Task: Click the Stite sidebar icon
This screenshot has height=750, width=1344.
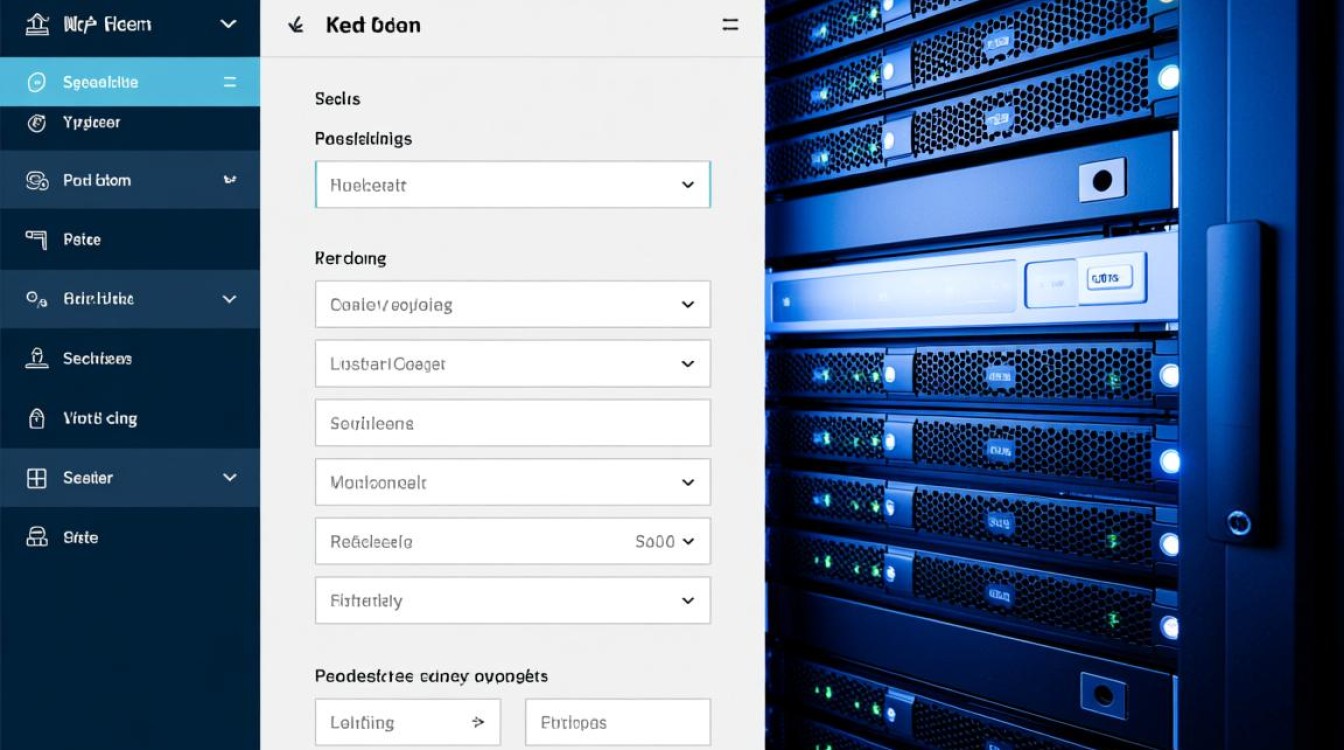Action: (x=37, y=537)
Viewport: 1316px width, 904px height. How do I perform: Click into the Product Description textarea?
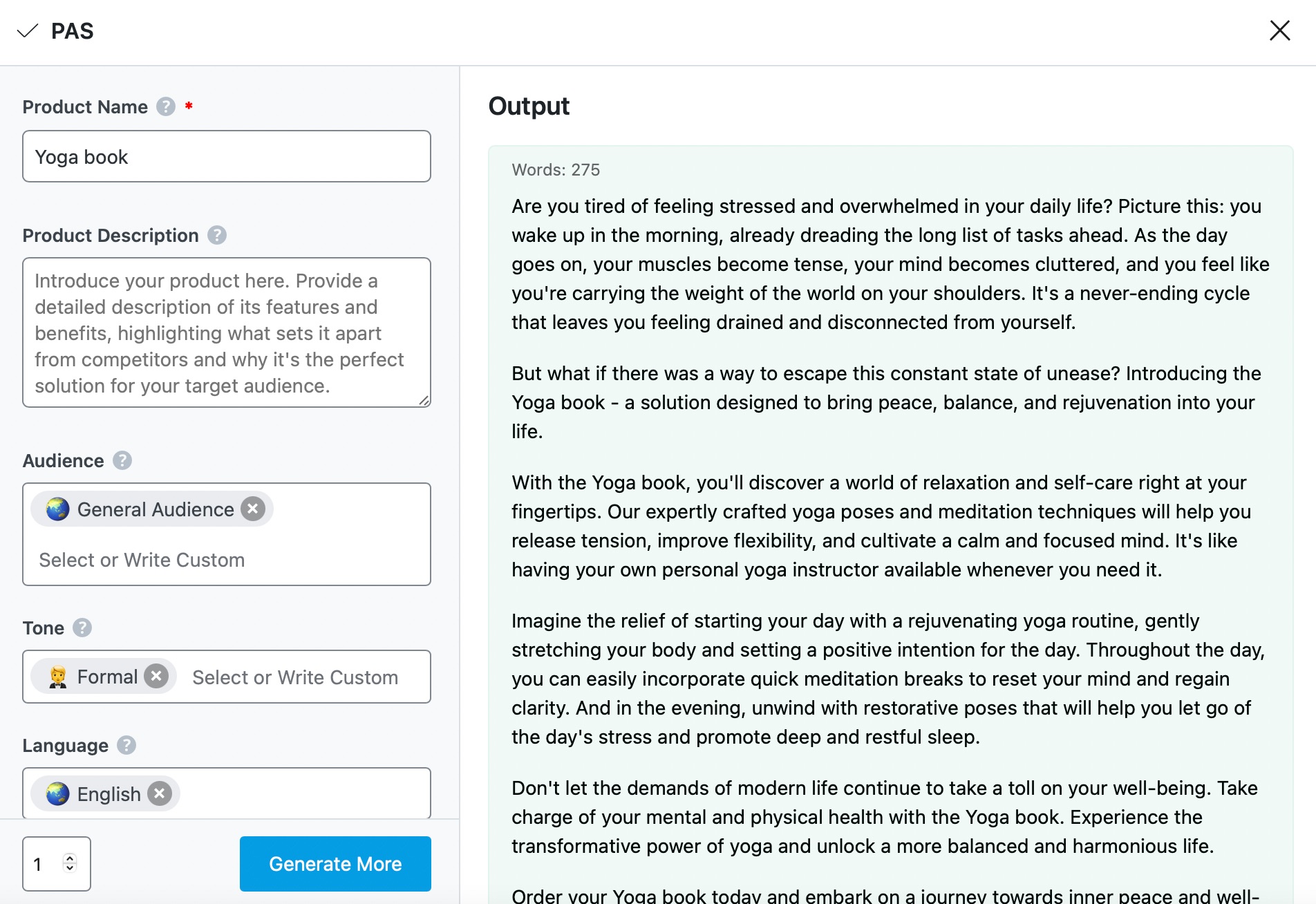point(227,332)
• • • • •
Find each line in the material above that contains the word "Click" and copy those lines in full.

Answer for the task:
Task: Click the Stite sidebar icon
Viewport: 1316px width, 904px height. How do I perform: Click into the Product Description textarea?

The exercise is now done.